Fenja Jedl (30) ist die einzige Frau unter den Delegierten aus dem Kreis. „Die Partei braucht starken Nachwuchs und eine bessere Positionierung von Frauen“, sagt die 30 Jahre alte Fraktionsgeschäftsführerin der Marler CDU. Und was bedeutet das für ihre Wahlentscheidung? Offenbar nicht viel. Alle drei Kandidaten hätten zuletzt betont, „dass sie mehr junge Frauen in die Partei einbinden wollen“, so Jedl. Sie hat ihre Tendenzen und Präferenzen, will aber auch unbedingt die Meinung der Parteikollegen berücksichtigen: „Ich finde es wichtig, dass der neue Vorsitzende an der Basis akzeptiert ist. Deshalb möchte ich die Stimmung in Marl aufnehmen.“

Der neunte Delegierte aus dem CDU-Kreisverband, der Recklinghäuser Fraktionsvorsitzende Benno Portmann (51), hat auf unsere Anfrage keine Stellungnahme zur Wahl abgegeben.
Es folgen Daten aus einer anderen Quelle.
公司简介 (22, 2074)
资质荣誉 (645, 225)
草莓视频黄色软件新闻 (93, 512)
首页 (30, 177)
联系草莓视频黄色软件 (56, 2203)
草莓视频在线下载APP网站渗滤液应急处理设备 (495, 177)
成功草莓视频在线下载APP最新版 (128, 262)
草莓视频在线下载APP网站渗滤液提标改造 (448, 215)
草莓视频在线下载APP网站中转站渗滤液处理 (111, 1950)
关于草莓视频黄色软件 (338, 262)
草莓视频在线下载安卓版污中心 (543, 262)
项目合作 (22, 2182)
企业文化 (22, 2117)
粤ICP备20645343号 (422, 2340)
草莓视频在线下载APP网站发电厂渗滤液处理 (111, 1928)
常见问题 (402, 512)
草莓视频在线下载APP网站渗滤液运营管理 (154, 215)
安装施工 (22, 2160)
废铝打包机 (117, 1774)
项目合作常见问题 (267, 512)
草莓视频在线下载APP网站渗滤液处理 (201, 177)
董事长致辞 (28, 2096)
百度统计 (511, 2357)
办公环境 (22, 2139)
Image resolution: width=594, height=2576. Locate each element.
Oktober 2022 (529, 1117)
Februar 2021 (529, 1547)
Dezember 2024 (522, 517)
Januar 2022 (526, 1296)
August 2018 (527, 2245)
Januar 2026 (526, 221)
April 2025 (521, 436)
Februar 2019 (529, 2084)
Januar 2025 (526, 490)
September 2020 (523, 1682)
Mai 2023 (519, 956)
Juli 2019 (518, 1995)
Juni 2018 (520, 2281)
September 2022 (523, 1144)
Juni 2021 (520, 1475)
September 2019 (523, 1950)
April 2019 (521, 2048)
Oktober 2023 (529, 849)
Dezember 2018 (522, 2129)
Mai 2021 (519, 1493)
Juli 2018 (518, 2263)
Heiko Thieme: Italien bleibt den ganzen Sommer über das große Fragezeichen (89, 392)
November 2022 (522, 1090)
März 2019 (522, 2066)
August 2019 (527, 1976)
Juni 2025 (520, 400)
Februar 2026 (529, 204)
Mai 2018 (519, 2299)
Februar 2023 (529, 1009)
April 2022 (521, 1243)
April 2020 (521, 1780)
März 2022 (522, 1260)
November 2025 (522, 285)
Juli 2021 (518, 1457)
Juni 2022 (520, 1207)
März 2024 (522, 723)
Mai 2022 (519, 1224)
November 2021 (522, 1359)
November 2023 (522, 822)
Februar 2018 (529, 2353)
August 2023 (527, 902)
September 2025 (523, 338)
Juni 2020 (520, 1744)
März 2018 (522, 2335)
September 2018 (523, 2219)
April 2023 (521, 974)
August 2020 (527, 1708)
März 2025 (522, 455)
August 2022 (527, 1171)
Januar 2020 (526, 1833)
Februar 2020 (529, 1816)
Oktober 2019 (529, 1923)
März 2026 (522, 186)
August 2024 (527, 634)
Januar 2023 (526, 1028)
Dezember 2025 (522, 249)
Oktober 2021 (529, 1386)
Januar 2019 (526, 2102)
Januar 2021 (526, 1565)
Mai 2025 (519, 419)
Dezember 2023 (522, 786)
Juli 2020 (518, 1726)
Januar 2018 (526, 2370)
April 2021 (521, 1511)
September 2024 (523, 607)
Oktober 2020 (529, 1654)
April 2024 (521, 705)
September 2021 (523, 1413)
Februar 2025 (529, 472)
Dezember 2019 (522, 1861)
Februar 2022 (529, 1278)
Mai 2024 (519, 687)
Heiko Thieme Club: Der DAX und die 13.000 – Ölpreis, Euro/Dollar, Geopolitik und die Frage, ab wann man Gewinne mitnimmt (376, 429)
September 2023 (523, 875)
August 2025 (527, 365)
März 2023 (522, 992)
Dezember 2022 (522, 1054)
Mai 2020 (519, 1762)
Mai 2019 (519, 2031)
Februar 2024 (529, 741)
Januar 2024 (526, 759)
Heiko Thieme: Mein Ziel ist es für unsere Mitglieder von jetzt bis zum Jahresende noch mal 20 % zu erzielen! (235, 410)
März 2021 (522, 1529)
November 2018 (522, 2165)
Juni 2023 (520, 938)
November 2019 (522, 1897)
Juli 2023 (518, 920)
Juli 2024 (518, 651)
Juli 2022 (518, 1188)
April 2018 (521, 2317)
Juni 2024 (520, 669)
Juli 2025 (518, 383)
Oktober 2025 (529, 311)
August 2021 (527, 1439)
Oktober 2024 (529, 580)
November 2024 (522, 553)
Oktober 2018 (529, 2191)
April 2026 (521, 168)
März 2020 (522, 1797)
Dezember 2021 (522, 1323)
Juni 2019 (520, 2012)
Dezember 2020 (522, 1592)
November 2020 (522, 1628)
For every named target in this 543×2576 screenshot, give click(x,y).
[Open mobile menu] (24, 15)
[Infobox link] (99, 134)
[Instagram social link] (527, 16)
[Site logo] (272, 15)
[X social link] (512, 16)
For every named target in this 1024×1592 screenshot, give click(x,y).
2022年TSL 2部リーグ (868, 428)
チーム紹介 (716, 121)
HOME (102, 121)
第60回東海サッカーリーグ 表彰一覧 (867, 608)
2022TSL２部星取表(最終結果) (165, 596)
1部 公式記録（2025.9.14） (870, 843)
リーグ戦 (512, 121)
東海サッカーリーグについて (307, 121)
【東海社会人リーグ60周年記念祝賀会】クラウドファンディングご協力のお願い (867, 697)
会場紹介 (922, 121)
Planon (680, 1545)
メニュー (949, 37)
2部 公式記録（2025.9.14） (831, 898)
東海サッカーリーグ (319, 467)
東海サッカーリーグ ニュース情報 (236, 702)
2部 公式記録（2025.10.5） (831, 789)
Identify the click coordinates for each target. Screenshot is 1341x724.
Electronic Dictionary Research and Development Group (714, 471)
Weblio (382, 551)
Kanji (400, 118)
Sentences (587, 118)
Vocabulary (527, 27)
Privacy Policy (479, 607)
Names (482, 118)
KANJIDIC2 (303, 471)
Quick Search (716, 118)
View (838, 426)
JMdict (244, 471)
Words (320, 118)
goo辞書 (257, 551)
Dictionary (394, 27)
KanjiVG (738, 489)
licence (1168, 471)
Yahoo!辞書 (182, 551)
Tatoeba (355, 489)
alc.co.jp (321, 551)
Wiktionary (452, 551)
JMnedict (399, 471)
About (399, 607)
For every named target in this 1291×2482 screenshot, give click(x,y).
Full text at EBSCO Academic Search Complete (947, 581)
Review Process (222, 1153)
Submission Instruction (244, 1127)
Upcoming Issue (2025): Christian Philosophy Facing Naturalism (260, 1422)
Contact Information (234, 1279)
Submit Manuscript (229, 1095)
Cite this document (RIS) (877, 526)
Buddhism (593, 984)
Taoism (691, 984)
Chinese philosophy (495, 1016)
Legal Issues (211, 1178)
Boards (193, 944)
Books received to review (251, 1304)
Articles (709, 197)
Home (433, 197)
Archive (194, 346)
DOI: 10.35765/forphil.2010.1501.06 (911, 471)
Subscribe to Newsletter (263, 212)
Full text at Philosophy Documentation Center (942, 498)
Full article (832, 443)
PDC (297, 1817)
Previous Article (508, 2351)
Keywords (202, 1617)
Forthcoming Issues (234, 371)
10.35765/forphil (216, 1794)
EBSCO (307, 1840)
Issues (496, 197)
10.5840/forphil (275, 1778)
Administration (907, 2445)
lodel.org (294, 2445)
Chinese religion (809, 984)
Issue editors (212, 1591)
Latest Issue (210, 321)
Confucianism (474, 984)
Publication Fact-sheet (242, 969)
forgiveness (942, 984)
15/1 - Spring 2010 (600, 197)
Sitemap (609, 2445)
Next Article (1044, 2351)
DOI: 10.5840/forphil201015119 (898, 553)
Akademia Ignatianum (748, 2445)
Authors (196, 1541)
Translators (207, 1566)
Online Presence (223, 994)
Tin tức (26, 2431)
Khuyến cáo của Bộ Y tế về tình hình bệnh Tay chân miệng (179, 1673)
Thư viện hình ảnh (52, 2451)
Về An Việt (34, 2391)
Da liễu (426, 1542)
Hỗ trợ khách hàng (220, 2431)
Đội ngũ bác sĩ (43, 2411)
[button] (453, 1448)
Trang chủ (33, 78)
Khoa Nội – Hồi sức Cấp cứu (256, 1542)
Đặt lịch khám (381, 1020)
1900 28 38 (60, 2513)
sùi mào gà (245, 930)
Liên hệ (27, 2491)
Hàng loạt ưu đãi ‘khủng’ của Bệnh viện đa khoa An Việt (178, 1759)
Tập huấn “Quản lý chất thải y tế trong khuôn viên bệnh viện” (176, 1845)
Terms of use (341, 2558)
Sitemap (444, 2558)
Laut dem aktuellen ARD-Deutschlandtrend liegt bei den CDU-Anhängern weiterhin der frühere Fraktionschef Friedrich Merz mit 29 Prozent in Führung. NRW-Ministerpräsident Armin Laschet hat im Vergleich zum November allerdings zehn Prozentpunkte aufgeholt. Er kommt jetzt auf 25 Prozent, liegt gleich auf mit dem ehemaligen Bundesumweltminister Norbert Röttgen.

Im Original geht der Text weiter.